De behandeling verloopt niet goed
Het kan zijn dat u later alsnog naar een medisch specialist wordt verwezen. Dat gebeurt als de behandeling niet naar verwachting verloopt.
Er is een operatie nodig
Beeldvormend onderzoek is ook nodig als de diagnose hernia al is gesteld, maar er een operatie nodig is.
Onderzoeken
De medisch specialist zal een aantal onderzoeken (laten) doen. Deze zijn deels hetzelfde als die van de huisarts: hij of zij vraagt naar uw klachten en doet een lichamelijk onderzoek.
Daarnaast kan de specialist beeldvormend onderzoek laten doen, dus foto's en scans maken. De meest gebruikte onderzoeken zijn MRI en röntgenonderzoek.
MRI
Als beeldvormend onderzoek nodig is, is de eerste keuze om een MRI te maken. Maar: soms is een MRI-scan niet mogelijk, bijvoorbeeld omdat iemand hartklachten heeft. In dat geval wordt toch gekozen voor een CT-scan (zie hierna).

--- Opdrachten ---
[a] Neem letterlijk over uit de tekst over hernia, beginnend bij "De behandeling verloopt" en eindigend bij "naar verwachting verloopt.".
[b] Noem alle soorten beeldvormend onderzoek die in de tekst over hernia bij naam worden genoemd.
[c] Schrijf het volgende stuk van de tekst over hernia, aansluitend op de laatste zin.
De regels die hierna volgen heb je niet nodig.

--- Aangeleverde gegevens ---
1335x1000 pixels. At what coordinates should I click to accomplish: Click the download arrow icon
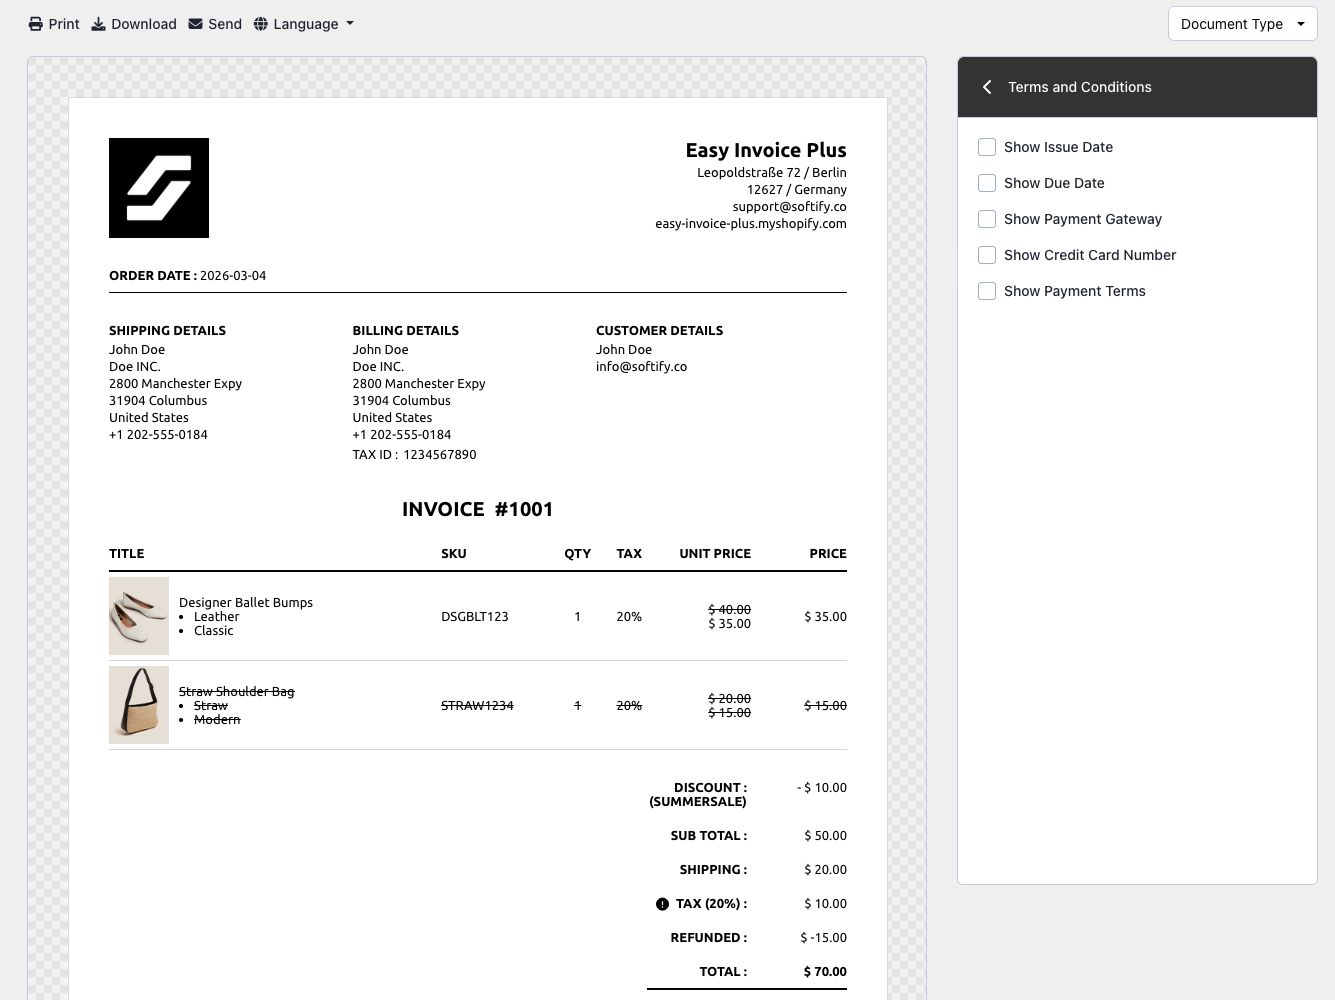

--- Antwoorden ---
[a]
De behandeling verloopt niet goed
Het kan zijn dat u later alsnog naar een medisch specialist wordt verwezen. Dat gebeurt als de behandeling niet naar verwachting verloopt.

[b] MRI, röntgenonderzoek, CT-scan

[c]
MRI is een techniek om scans te kunnen maken door middel van radiogolven en magnetische velden, dus niet met behulp van röntgenstraling. Een scan is geen foto, maar een afbeelding die de computer samenstelt op basis van de verzamelde gegevens. Op een MRI-scan zijn afbeeldingen van het zenuwstelsel erg duidelijk.
Een MRI-scan kan op verschillende manieren gemaakt worden. Meestal ligt u op een brancard die in een soort tunnel wordt geschoven. Het apparaat maakt veel lawaai: u hoort tijdens de opnamen harde tikken. U voelt echter niets van de scan. Sommige mensen hebben moeite met de combinatie van de nauwte in de tunnel en het lawaai, maar een MRI-onderzoek is erg veilig. Het onderzoek duurt maximaal een half uur.
Sommige ziekenhuizen maken gebruik van nieuwere technieken, waarbij de MRI-scan staand of zittend gemaakt wordt. U hoeft hierbij niet in een tunnel te liggen. Veel mensen vinden deze onderzoeksmethode comfortabeler dan een liggende MRI.
"Ik ben een beetje bang in liften en zo. Als het ergens erg klein is. Dan krijg ik het warm en gaat m'n hart te keer. Toen ik dat aan de verpleegkundige vertelde mocht ik iets hebben tegen de zenuwen. Dat hielp wel, maar leuk was het niet... Erg nauw en dan die herrie..."
CT-scan: als MRI niet mogelijk is
Een CT-scan is geen eerste keuze: dat is het MRI-onderzoek. Als MRI niet mogelijk is, bijvoorbeeld omdat u hartklachten of een pacemaker heeft, wordt gekozen voor een CT-scan.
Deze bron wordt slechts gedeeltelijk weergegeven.